Ducks in a Row

Concurrent closings are a common escrow situation where a client is conducting two real estate deals, and wants them both to close on the same day. It sounds like a simple, straightforward matter of timing; in reality, the request for a concurrent close can be a difficult and stressful affair for all concerned. It’s like trying to line up two flocks of ducks at the same time.

Reasons For Concurrent Closings

A client may ask for concurrent closings for several reasons. Perhaps they are buying a new house, and using the proceeds from selling their current house to pay for it. Perhaps it’s a business deal with a need for close timing. Perhaps they are involved in a 1031 exchange, and the timing of the closings has strong financial implications. For whatever reason, the less time between the closing of the two deals, the more the client benefits.

The challenge in executing a concurrent closing arises because any real estate transaction involves a multitude of agencies and stakeholders. Title agencies must work through the process of transferring title; spouses, business partners, or other parties with an interest in the property need to be consulted; lenders have approval processes that depend on other paperwork being completed in a timely manner. In short, the escrow officer works an impressive feat of organization and coordination in a concurrent close.

It May Be Out Of Escrow’s Hands

The escrow officer is the director of the two transactions. The escrow officer makes sure people have the right information and forms at the right times, follows up to ensure timely completion of the paperwork, and does whatever is necessary to keep things on track. The plain fact is, however, that a concurrent close runs across many desks besides the escrow officer.

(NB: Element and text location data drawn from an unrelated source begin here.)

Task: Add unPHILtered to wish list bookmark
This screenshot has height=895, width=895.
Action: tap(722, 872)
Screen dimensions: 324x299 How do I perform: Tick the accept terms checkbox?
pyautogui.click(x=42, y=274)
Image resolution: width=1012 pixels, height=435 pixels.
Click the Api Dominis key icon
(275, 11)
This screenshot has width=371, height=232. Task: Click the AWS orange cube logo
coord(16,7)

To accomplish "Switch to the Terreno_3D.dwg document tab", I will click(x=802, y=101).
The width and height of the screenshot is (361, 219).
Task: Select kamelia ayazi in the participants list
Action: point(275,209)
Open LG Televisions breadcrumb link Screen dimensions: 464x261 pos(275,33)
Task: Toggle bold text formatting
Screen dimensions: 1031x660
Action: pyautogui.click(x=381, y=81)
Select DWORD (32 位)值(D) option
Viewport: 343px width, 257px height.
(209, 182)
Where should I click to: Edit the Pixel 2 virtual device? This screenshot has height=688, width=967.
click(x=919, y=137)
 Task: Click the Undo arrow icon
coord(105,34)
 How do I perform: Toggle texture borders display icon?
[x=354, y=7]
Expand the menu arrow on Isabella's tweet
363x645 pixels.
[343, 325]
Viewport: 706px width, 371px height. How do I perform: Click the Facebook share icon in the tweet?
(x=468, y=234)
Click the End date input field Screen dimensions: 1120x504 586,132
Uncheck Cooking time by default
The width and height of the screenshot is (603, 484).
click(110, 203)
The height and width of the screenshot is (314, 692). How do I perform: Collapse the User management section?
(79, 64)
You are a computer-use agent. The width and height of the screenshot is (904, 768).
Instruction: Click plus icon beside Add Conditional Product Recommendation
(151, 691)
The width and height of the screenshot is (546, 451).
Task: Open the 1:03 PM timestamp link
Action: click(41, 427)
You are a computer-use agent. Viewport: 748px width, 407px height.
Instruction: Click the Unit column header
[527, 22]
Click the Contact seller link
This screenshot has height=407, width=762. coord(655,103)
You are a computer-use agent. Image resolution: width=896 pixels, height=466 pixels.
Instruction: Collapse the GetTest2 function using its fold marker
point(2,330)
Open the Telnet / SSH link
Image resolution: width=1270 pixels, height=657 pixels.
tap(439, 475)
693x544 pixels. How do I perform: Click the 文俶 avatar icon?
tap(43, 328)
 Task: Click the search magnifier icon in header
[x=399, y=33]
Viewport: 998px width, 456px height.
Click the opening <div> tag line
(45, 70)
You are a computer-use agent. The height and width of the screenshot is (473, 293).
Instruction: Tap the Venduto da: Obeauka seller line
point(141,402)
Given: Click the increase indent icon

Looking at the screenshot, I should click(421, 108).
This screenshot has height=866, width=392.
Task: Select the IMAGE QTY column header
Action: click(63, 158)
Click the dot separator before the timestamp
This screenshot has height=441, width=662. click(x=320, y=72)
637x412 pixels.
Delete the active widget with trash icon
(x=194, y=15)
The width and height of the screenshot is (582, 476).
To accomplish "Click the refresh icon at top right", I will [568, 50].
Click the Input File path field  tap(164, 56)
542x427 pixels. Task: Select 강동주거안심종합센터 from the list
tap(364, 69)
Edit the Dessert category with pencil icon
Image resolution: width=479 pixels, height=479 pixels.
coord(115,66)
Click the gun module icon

There are ways that a buyer can streamline the process, and help bring the timing of two concurrent transactions closer together. The two biggest considerations would be to have the same title company and the same escrow agency handling both transactions. This opens the possibility for workers in the same office to coordinate their efforts, to the buyer’s benefit. Having the same lender will help, too. Keeping the sale and escrow considerations as simple as possible give the transactions a better chance of coming to a concurrent close.

These are some ways to help make two related transactions close on the same day, or close together. However, because of a real estate sale’s inherent complexity and the number of agencies involved, no timing of a concurrent closing can be totally guaranteed.  Dealing with a professional, experienced and skilled escrow company can however help to effectively manage the transaction and meet the closing goals of all involved.